§ **Aim**
Please rewrite everything from the line containing "Task: Click the" down to the line containing "Action: 165,135", keeping the requests as they are, and raise every coordinate in the answers by 129.

§ **Recorded information**

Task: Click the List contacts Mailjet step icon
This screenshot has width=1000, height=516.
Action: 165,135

...

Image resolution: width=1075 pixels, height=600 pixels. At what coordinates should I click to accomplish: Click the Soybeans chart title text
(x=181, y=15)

§ **In response**
Task: Click the List contacts Mailjet step icon
This screenshot has width=1000, height=516.
Action: 294,264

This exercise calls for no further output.